For 35 years I have been a builder and developer selling well designed flats and houses that I am very proud of, and my buyers are happy to live in.

But I have always been aware that for every home I built 10+ people were disappointed being unable to get a mortgage or not being able to raise a high enough deposit. This meant they remained in rented accommodation.

In my time I have lived in rented houses and I hated both the insecurity of a Short Hold Tenancy and the restrictions and interference of the landlord and agent. And if I hated it, so do many others.

I really do not want anyone who does not want to to have to live in the rented sector so my vision was to devise a way to help those who needed help to get a home of their own.

Big ask? You are right but I was convinced there was a way to help people move out of rented into home ownership.

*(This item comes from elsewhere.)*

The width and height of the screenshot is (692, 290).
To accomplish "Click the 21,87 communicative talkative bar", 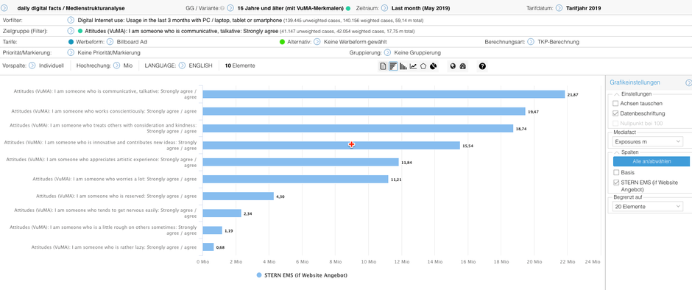I will click(x=384, y=94).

In 2006 I devised, invented, designed (call it what you will) a new structure that combines traditional approaches to buying and investing in homes in a new way – Joint Equity Co-Ownership.

As my personal targets have always been the “shoot for the moon” types, I have set the goals for Joint Equity as

  1. To help 25,000 people every year buy their own home and
  2. To provide investors with higher returns and less risk than Buy to Let.

Now with Joint Equity Bonds we have the means to attract sufficient investors to make this happen. So now my goals are within our grasp.

We can easily see what our Resident Partners get from Joint Equity.

  • Security,
  • A home of their own,
  • No landlord or letting agent
  • A knowledgeable Partner who is on your side
  • A 50% share of the growth in house prices.

But what do Joint Equity Bond investors get?

  • Their money back at the end of the Bond.Escalating Returns from Joint Equity
  • Secure investment paying a good rate of return which increases the longer they hold the investment. I call this an escalating rate of return and it seems innovative.
  • A terminal bonus that is linked to the increase in property prices over the life of the Bond.
  • No hassles associated with being a landlord or having agents always asking for more money. No voids, damage, late payments, problem tenants, increasing legislation, changing tax regimes. (I could go on but there really is none of the problems with the traditional Buy to Let process).

Investors also get the big win with Joint Equity – the feel good factor, the personal satisfaction that comes from knowing that they are helping people who without their investment could never have the security of living in their own home.

So is my vision to help 25,000 people a year move into their own homes and to deliver good returns to investors achievable? Absolutely.

I am a hard headed developer but I also know there are 1,000’s of who really do want to get involved and help while making good returns on their money.

It’s a market solution for a social need – the perfect definition for ethical investment.